Topic: Corrupt Log Files using version 6.0.1

[psycho]

I am using SME Server 6.0.1 and I am getting corrupt log files.

It has some of the file intact but there is the following text mixed up in the file:

\x90\x02\xb1\x02\xb1\x02\xb1\x02\xb1\x02\xb1\x02\xb1\x02\xb1\x02\xb1\x02\xb1

I do not think that I am getting a complete log file.  I did not have this problem with SME Server version 5.6 and I want to know if anyone knows what is causing this and how I can fix it.

Any help is appreciated.

dave@tcon.net

[NickR]

It's not a corruption, it's a script kiddie trying to exploit a buffer overflow bug in the MS WebDAV component of IIS 5.  The line is over 32Kb long.

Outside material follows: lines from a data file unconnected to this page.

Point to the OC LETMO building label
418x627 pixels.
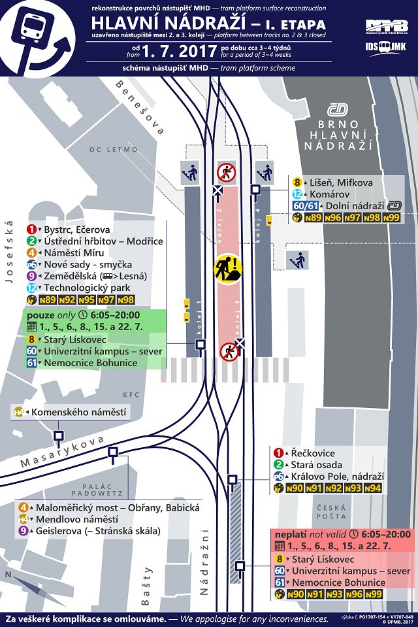(x=114, y=149)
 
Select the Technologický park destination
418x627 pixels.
(x=87, y=288)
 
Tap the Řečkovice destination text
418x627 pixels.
(x=313, y=452)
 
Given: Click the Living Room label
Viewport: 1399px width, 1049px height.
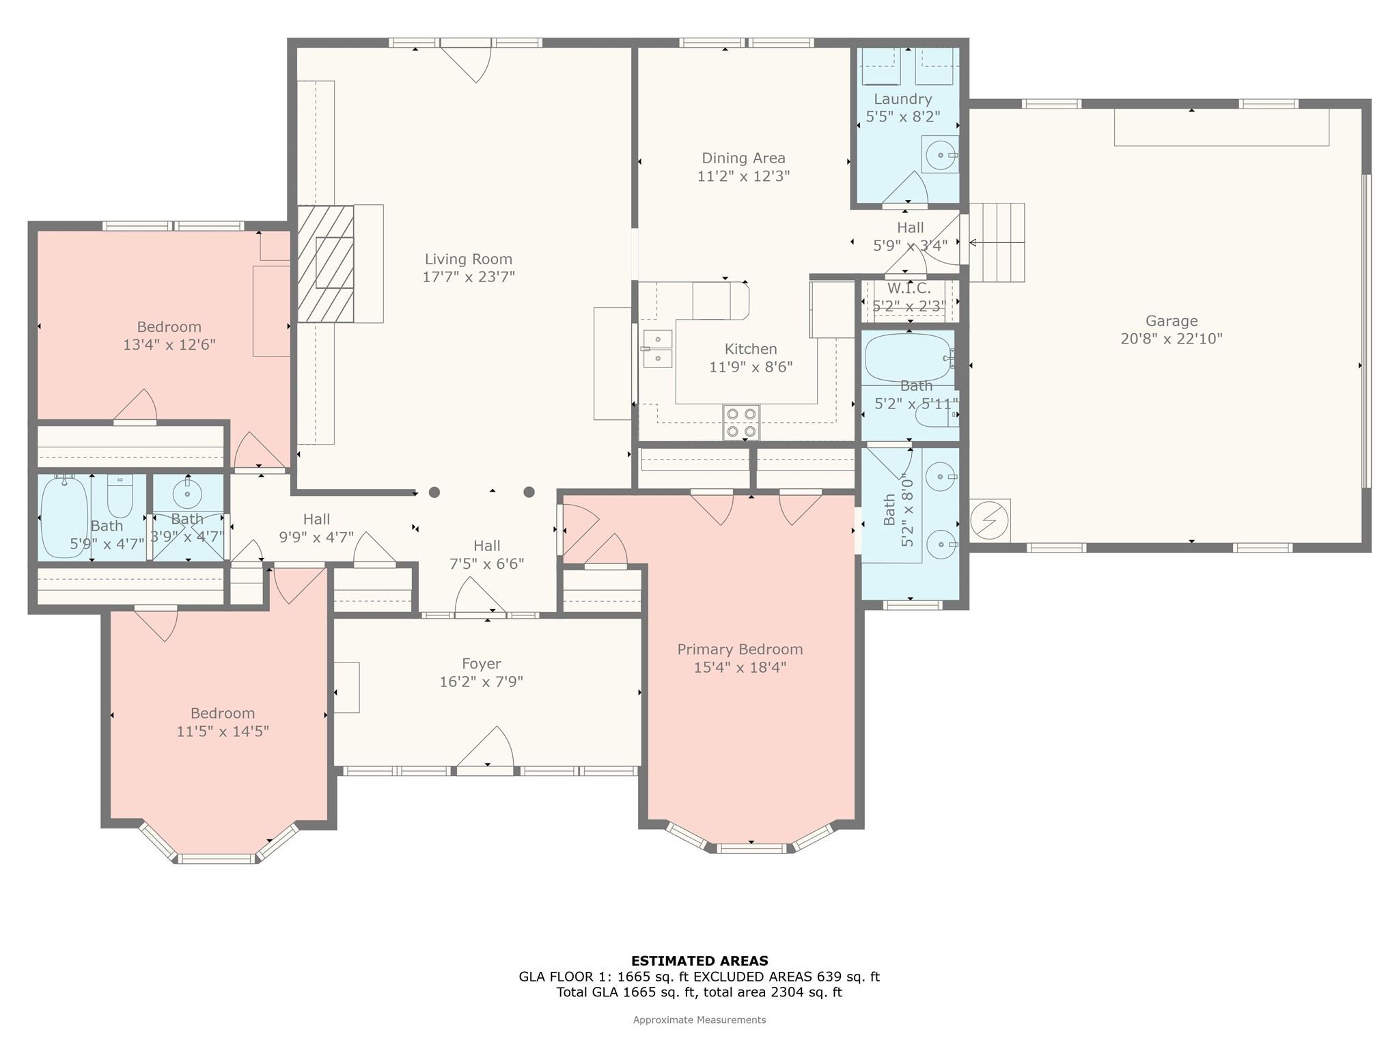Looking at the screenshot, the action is tap(468, 260).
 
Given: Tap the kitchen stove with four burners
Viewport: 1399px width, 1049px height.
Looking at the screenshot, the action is tap(741, 422).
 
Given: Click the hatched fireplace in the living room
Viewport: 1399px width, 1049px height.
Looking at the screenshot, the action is tap(326, 264).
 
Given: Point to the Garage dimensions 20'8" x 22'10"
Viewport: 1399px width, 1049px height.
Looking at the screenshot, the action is tap(1172, 339).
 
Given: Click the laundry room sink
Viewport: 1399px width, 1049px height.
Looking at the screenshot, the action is tap(941, 155).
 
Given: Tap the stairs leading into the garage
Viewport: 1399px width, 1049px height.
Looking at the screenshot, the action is tap(997, 242).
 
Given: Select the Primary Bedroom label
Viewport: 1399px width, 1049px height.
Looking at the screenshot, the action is tap(740, 649).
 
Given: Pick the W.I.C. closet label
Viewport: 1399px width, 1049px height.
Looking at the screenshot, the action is tap(909, 288).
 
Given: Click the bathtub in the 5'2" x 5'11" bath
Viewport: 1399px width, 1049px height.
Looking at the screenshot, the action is tap(909, 358).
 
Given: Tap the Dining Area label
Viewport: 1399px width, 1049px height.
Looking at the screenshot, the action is tap(743, 158).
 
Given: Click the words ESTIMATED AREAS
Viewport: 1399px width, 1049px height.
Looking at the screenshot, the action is tap(700, 961).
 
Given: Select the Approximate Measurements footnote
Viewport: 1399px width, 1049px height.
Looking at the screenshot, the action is tap(700, 1020).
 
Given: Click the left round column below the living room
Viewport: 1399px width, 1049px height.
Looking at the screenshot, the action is tap(434, 492).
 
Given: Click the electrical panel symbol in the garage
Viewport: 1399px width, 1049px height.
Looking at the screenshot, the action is tap(990, 521).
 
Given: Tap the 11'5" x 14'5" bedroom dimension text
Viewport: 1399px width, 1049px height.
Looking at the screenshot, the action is tap(223, 731).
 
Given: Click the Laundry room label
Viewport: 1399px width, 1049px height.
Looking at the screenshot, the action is tap(902, 99).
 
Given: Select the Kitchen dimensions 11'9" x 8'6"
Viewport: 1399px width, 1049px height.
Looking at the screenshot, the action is tap(751, 367).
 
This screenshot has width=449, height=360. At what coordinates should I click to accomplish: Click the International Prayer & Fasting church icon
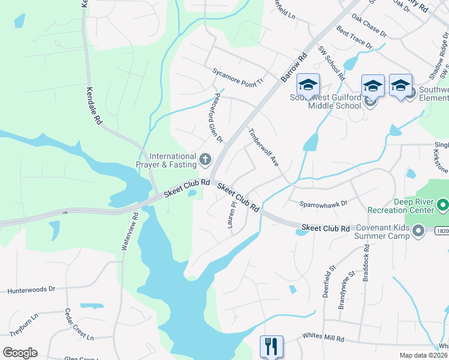[205, 160]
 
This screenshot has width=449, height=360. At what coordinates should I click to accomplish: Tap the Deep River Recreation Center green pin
[443, 206]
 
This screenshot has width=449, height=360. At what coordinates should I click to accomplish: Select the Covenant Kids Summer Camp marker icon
[419, 230]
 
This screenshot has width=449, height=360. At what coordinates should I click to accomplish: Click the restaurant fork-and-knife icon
[271, 346]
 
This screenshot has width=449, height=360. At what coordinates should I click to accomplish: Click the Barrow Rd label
[294, 67]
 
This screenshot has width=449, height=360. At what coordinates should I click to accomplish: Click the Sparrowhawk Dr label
[324, 203]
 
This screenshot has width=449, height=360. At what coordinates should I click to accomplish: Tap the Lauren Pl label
[231, 215]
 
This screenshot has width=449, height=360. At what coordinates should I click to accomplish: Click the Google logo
[20, 353]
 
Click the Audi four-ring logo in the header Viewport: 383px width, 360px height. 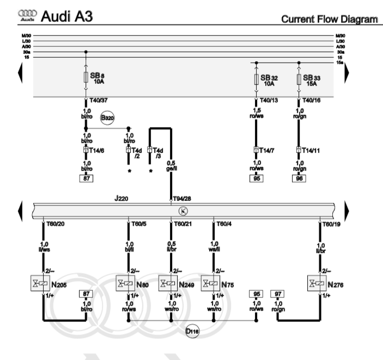[26, 17]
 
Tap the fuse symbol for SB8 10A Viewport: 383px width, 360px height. [86, 78]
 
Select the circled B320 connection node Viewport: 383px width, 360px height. [107, 118]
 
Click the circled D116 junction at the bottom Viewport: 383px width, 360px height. [192, 331]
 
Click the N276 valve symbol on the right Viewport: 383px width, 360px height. [319, 284]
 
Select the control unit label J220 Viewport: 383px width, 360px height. [121, 199]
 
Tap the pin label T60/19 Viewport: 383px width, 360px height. [331, 223]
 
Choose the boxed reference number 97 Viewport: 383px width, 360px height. [277, 294]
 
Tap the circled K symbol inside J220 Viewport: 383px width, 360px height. [183, 211]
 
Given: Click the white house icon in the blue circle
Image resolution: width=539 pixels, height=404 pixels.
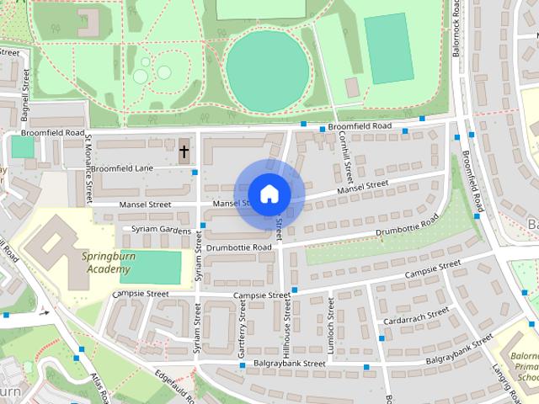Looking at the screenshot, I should pos(269,194).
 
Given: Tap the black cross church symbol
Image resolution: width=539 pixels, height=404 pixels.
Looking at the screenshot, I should pos(184,152).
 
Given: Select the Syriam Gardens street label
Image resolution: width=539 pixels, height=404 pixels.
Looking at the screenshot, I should pos(157,230).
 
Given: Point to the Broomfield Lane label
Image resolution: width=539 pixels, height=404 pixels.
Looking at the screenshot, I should pos(123,168).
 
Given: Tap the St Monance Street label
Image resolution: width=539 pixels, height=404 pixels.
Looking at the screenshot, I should pos(88,172).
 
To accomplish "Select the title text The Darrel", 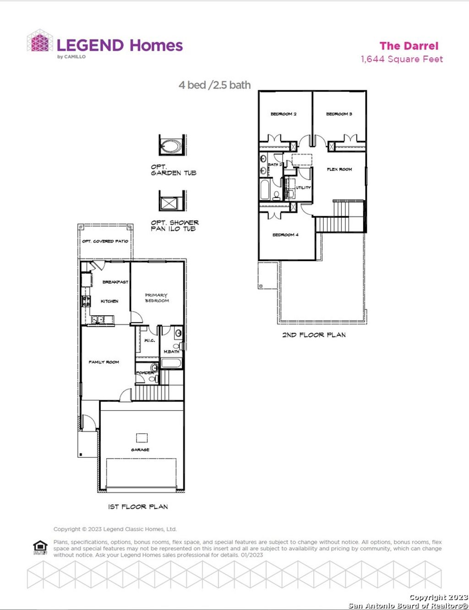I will pos(409,46).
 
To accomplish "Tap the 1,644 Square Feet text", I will pos(402,59).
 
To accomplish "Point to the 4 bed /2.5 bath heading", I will pos(214,85).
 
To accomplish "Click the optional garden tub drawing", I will pos(172,146).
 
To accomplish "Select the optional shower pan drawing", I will pos(172,202).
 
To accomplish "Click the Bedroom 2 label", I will pos(284,114).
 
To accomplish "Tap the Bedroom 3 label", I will pos(339,114).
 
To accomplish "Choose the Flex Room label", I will pos(339,169).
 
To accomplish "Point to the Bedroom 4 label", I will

You should be seeing this in your Apache access logs.  You can get the gory details here http://www.microsoft.com/technet/security/bulletin/MS03-007.mspx

There is a bug in tai64unix which locks the process when it is trying to read a file with lines this long.  The only way is to use the 'download' option & read the file in a text editor which can handle the line lengths.

As to stopping it, you can't really - I've been seeing this stuff regularly for over a year now.  File under the "annoying but harmless" catagory.

[psycho]

Will this affect Version 5.6?

[NickR]

Will this affect Version 5.6?

Probably - I wouldn't use 5.6 as a public-facing machine though.